BİR GAZETECİ GİBİ MERAKLI

Uğur Şahin ayrıca çok meraklı (Tam bir gazeteci gibi) karşısındaki insana, neyi neden yaptığını sormak hoşuna gidiyor. Bilim ve sorular dışında Dr. Şahin aslında çok sıradan biri. Fırsat buldukça (hemcinsleri gibi) futbol maçları izliyor. Spor yapıyor.

Miller’ın gözlemine göre Dr. Türeci ise BionTech’de olan biteni tam anlamıyla anlayan tek kişi. Türeci’nin temel bilimler ve araştırma dünyası ile girişim sermayesi ve basının ortasında durabilme yeteneği var. Türeci ayrıca çok başarılı ve yetenekli araştırmacıları şirkete kazandıran isim. İşe alımları o yapıyor.

Türeci ve Şahin birbirlerini mükemmel şekilde tamamlıyor. Miller şöyle diyor; “Birbirlerini tamamlamaları hedefe ulaşmalarında çok etkili olmuş. Onlarla binlerce saat geçirdim ve söyleyebilirim ki birbirlerini bulmasalardı aşı da olmazdı. Birbirlerine inanılmaz uyumlular ve birbirlerini çok önemsiyorlar.”

İŞE HÂLÂ BİSİKLETLE GİDİYORLAR

Türeci ve Şahin sahibi oldukları BionTech laboratuvarının ürettiği ve Pfizer ortaklığı ile dünyaya dağıtılan Covid-19 aşısı sonrası dolar milyoneri oldu. Onlar şimdi Almanya’nın sayılı zenginlerinden.

Miller’e göre buna rağmen asla materyalist değiller. Maddi konulara hiç merakları yok. Onları daha önceden de tanıyan yazar, “Hayatlarında hiçbir şey değişmedi,” diyor. Mesela kendilerine ait arabaları bile yok. İşe hâlâ bisikletle gidip geliyorlar. Kızlarının bir milyoner kızı olduğu asla anlaşılmıyor. Kazançlarını yine yeni araştırma ve tıbbi buluşlara yatırıyorlar. BionTech’de formaliteler yok. Daha rahat bir ortam yaratmayı amaçlayan bir ofis düzeni var.
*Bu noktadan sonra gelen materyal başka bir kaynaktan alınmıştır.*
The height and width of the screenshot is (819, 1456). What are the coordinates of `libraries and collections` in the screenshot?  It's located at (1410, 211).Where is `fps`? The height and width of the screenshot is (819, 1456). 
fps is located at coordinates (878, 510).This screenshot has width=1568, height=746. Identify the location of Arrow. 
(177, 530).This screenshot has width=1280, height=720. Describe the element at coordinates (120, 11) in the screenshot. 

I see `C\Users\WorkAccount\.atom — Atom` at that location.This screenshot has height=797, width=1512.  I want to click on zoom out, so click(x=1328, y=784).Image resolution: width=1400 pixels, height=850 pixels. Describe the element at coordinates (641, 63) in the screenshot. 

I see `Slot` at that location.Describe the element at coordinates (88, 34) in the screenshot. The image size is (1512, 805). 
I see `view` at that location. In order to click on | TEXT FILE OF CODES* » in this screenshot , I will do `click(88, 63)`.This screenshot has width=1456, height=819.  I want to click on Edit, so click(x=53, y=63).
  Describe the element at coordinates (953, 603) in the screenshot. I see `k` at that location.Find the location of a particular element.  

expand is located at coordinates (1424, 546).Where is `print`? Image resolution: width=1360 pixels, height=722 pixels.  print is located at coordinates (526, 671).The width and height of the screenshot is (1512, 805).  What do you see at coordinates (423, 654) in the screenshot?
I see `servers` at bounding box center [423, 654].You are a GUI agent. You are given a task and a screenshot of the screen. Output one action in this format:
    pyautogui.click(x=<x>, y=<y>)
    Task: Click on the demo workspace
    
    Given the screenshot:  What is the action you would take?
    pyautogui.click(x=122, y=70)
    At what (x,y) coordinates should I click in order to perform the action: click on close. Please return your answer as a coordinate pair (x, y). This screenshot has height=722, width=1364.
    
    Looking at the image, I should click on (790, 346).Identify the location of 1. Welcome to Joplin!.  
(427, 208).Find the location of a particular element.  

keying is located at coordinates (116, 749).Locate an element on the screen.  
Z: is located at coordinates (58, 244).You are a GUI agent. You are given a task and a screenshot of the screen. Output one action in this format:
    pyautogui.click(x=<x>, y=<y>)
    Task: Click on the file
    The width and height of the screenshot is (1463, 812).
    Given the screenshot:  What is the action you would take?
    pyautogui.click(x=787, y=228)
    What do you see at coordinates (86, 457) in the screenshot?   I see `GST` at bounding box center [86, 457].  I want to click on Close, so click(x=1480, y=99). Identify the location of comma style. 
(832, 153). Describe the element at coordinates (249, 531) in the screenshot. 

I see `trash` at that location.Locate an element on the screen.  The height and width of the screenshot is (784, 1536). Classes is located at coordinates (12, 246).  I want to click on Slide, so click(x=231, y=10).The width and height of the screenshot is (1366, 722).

Birçok şirkette inovasyon konusunda takvimler süreler vardır. Belli zaman dilimi içinde sonuç alınması beklenir. BionTech’de ise yenilikler için büyük sabır var. Yazıyı, iki önemli bilim insanının girişimcilere önerisiyle bitirelim:
“İlerlemek için çok fazla insanın size inanmasına ihtiyacınız olmayabilir. Bazen birkaç kişi yeterlidir. Kalabalığın onayını almaya çalışmaktansa, o birkaç kişiyi bulup çalışırsınız. Çünkü büyük destek, teorileriniz kanıtlanınca zaten sizinle gelecektir. Bizler de tam bu yolu takip ettik.”